Pierre est ici confronté, directement, à ce qui est et reste incompréhensible, intolérable, dans le ministère de Jésus : il est le Seigneur, le Fils de Dieu, mais il se laisse arrêter et emmener, juger, condamner, tuer, sans esquisser le moindre geste de résistance. Pour les disciples, pour Pierre, comme en fin de compte pour ceux qui condamnent Jésus, c’est le signe, la garantie que Jésus n’est pas le Messie espéré, que ceux qui l’ont suivi se sont fourvoyés et égarés.

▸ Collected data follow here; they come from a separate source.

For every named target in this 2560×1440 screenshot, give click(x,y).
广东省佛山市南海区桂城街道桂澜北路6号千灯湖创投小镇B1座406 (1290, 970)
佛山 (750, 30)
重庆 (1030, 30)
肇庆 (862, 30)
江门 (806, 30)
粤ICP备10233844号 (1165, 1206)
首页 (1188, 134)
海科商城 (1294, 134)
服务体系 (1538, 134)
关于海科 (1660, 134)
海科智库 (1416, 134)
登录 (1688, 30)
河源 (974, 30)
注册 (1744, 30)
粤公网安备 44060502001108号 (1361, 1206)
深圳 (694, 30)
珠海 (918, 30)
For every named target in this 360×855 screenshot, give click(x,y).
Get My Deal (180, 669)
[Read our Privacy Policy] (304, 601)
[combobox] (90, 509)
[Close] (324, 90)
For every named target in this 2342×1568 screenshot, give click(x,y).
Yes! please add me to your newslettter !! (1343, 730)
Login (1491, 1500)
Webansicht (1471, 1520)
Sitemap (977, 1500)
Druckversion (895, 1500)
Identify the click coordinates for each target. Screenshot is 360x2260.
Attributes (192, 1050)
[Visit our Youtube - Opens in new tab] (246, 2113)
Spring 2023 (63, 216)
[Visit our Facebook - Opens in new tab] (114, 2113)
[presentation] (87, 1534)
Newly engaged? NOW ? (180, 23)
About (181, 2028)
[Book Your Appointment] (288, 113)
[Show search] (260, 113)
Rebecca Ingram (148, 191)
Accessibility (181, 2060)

Le soir, au cours du repas de la Pâque, Pierre ne sait pas encore, il ne veut pas encore admettre que Jésus va se laisser livrer et prendre sans combattre. Il est prêt à se battre pour celui qu’il croit être le Messie, à mourir dans la lutte pour l’avènement du royaume de Dieu.

Mais la nuit, Jésus arrêté, trainé dans la cour du Grand prêtre, il ne reste à Pierre que ses doutes, et cet attachement humain qui l’avait entraîné à suivre Jésus. Cela suffit encore pour suivre cet ami, de loin, mais cela ne suffit pas pour dépasser la peur, au milieu des soldats qui emmènent son maître vers la mort.

Pourtant les paroles de Jésus à Pierre, le regard qu’il porte sur lui dans la nuit, au moment où leurs chemins se séparent, et jusqu’aux pleurs de Pierre, laissent entendre une suite …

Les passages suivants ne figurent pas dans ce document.